(Stored data entries)

>>>

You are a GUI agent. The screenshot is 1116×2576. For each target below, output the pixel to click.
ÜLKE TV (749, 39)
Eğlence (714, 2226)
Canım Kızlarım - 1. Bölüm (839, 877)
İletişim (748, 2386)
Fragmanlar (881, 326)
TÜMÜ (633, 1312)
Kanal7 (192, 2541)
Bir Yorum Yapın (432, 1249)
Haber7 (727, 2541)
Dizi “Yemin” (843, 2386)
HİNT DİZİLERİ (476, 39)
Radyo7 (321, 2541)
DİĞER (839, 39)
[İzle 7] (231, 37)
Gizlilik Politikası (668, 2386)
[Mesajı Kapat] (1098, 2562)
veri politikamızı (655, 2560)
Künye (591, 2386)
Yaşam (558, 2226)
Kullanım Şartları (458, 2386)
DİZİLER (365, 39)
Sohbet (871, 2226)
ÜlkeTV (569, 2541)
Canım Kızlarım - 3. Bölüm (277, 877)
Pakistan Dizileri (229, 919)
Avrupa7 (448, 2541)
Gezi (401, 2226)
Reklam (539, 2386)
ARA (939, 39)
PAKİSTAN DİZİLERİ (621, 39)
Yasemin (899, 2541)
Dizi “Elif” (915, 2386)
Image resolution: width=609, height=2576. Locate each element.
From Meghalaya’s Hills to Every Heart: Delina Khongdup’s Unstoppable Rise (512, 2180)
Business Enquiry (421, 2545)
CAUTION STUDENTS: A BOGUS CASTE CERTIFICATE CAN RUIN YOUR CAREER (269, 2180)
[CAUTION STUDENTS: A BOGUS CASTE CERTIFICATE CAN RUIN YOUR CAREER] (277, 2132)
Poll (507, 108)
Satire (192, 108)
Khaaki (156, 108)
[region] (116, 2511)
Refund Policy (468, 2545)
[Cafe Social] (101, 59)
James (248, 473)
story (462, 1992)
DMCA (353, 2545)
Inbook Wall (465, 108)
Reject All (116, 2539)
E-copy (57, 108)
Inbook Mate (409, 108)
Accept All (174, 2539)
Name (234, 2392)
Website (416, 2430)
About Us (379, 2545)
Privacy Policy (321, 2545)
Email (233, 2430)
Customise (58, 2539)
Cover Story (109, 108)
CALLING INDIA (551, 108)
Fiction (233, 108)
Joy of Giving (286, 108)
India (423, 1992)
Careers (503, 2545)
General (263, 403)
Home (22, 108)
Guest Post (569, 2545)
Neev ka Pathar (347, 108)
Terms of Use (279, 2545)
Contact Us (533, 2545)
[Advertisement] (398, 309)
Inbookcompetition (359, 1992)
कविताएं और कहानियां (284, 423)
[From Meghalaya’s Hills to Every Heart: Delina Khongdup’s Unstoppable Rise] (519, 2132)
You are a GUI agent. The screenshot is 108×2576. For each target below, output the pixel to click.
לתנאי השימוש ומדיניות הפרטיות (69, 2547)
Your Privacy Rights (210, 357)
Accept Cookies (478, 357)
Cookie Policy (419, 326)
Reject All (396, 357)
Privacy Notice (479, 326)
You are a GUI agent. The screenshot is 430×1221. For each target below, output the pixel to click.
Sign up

<<<

-- EXERCISE GOAL --
If a line in the records above holds the string "Policy", copy it out.

-- TASK RESPONSE --
Refund Policy (468, 2545)
Privacy Policy (321, 2545)
Cookie Policy (419, 326)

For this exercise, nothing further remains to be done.